**HOW TO COMPLETE THIS TASK:** Beginning with the line containing "Where should I click to: Select" and ending with the last line of the records, set down every line exactly.
----- DATA SUPPLIED
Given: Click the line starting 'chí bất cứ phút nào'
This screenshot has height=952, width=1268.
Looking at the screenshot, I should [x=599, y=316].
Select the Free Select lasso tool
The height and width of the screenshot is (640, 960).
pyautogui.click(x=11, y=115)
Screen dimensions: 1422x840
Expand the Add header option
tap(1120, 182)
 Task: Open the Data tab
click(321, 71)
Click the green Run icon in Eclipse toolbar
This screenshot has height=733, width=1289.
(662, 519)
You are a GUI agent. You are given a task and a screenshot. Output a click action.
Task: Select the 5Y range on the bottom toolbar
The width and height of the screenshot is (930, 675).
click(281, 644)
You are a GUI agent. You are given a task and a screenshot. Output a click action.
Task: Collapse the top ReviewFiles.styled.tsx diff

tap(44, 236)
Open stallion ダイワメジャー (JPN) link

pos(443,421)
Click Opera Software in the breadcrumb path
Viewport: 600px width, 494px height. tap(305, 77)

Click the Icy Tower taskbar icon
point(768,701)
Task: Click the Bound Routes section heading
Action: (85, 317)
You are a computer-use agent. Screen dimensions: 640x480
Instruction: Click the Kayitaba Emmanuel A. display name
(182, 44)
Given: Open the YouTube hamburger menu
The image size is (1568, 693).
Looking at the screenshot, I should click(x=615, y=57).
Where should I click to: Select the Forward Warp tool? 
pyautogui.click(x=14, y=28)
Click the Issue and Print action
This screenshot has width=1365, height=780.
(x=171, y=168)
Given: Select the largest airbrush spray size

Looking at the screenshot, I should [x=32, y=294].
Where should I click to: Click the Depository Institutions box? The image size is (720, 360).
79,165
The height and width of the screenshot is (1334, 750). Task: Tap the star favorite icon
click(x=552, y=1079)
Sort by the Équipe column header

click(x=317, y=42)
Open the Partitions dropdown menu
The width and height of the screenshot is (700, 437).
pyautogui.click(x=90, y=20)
----------
**YOUR SOLUTION:**
Where should I click to: Select the Forward Warp tool? 
pyautogui.click(x=14, y=28)
Click the Issue and Print action
This screenshot has width=1365, height=780.
(x=171, y=168)
Given: Select the largest airbrush spray size

Looking at the screenshot, I should [x=32, y=294].
Where should I click to: Click the Depository Institutions box? The image size is (720, 360).
79,165
The height and width of the screenshot is (1334, 750). Task: Tap the star favorite icon
click(x=552, y=1079)
Sort by the Équipe column header

click(x=317, y=42)
Open the Partitions dropdown menu
The width and height of the screenshot is (700, 437).
pyautogui.click(x=90, y=20)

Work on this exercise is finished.